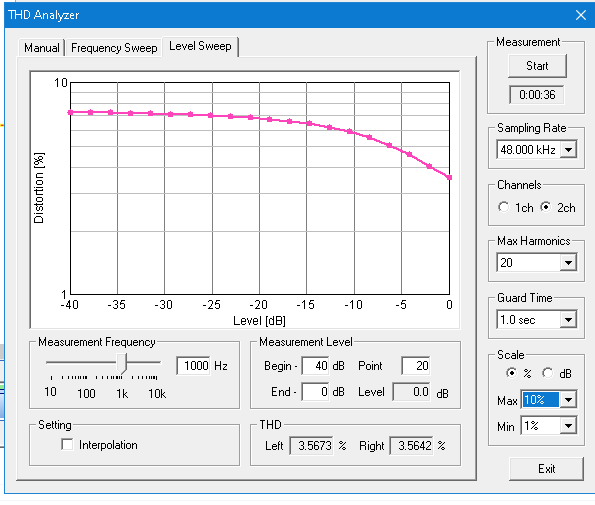
Task: Click the Point count input field
Action: point(416,366)
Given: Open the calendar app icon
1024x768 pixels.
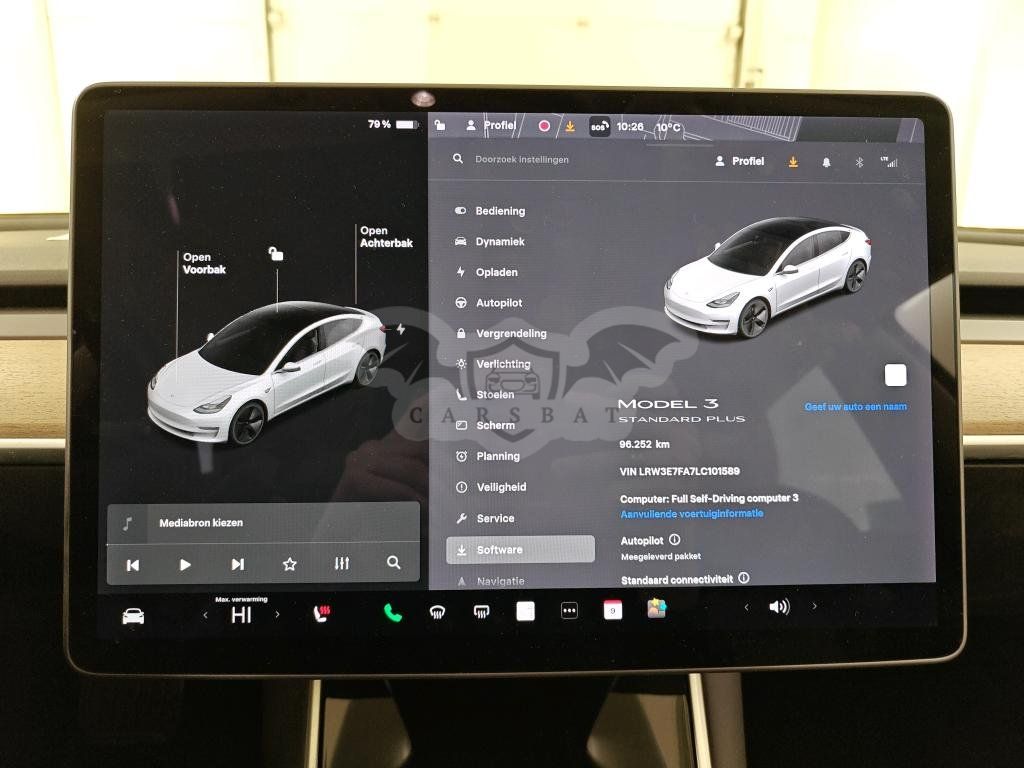Looking at the screenshot, I should point(613,610).
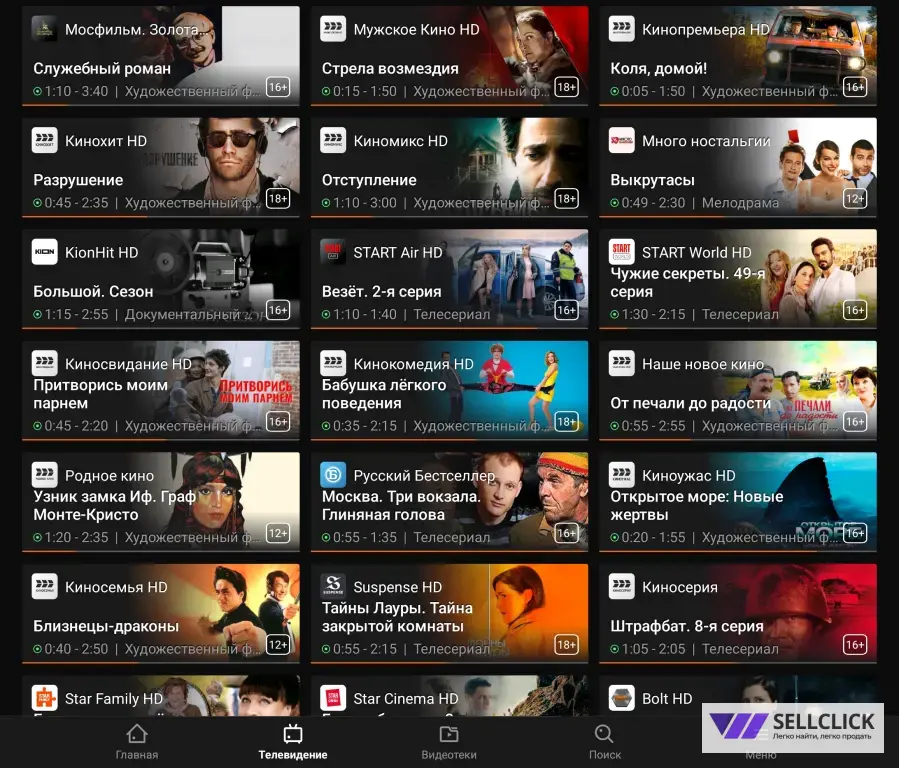Screen dimensions: 899x768
Task: Open Служебный роман programme title
Action: click(x=102, y=68)
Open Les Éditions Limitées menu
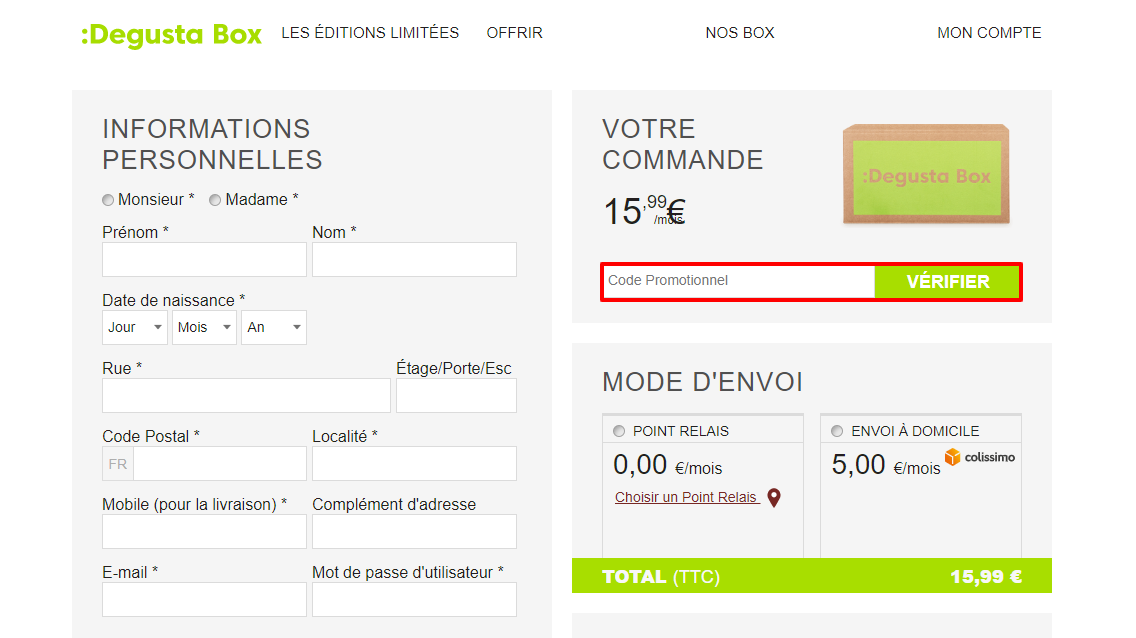 (370, 33)
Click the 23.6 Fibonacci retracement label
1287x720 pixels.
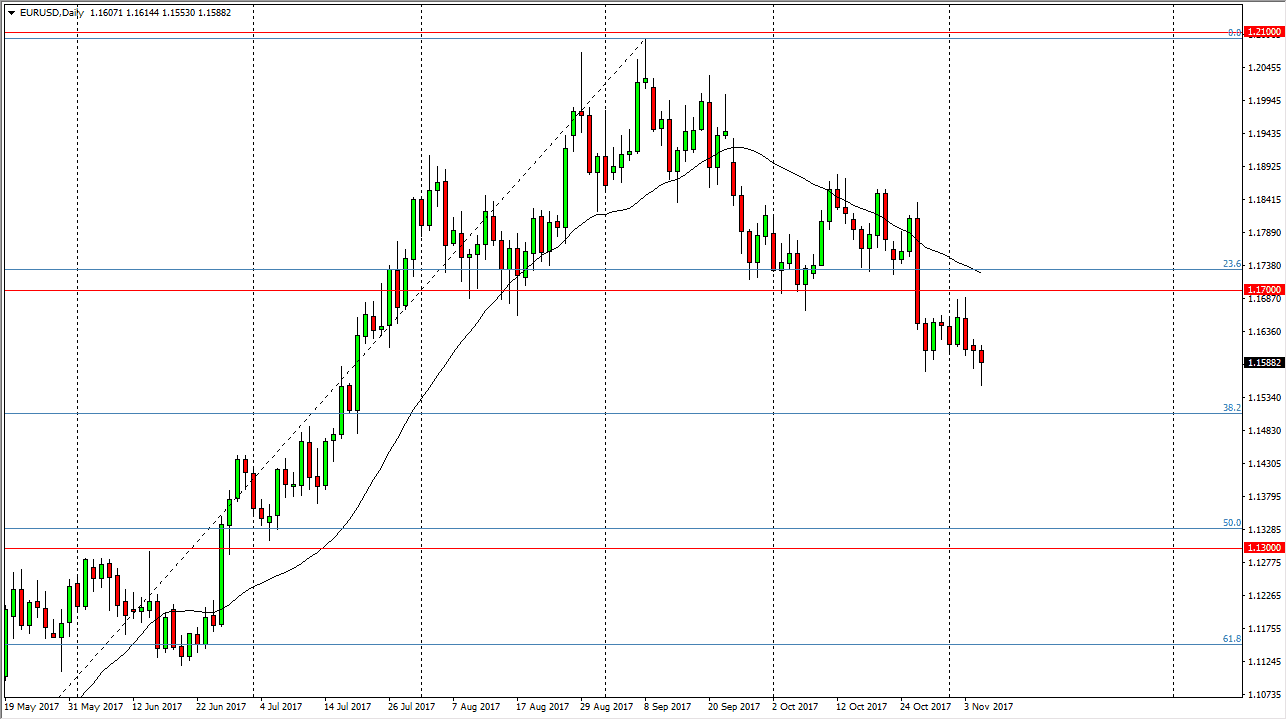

Your goal:
Your output should consist solely of the lines from the line containing "Given: Open the calendar app icon" through the end of the data above, copied exactly, with images removed.

Response below:
Given: Open the calendar app icon
1024x768 pixels.
Looking at the screenshot, I should point(613,610).
Screen dimensions: 899x768
Task: Open Служебный роман programme title
Action: click(x=102, y=68)
Open Les Éditions Limitées menu
 (370, 33)
Click the 23.6 Fibonacci retracement label
1287x720 pixels.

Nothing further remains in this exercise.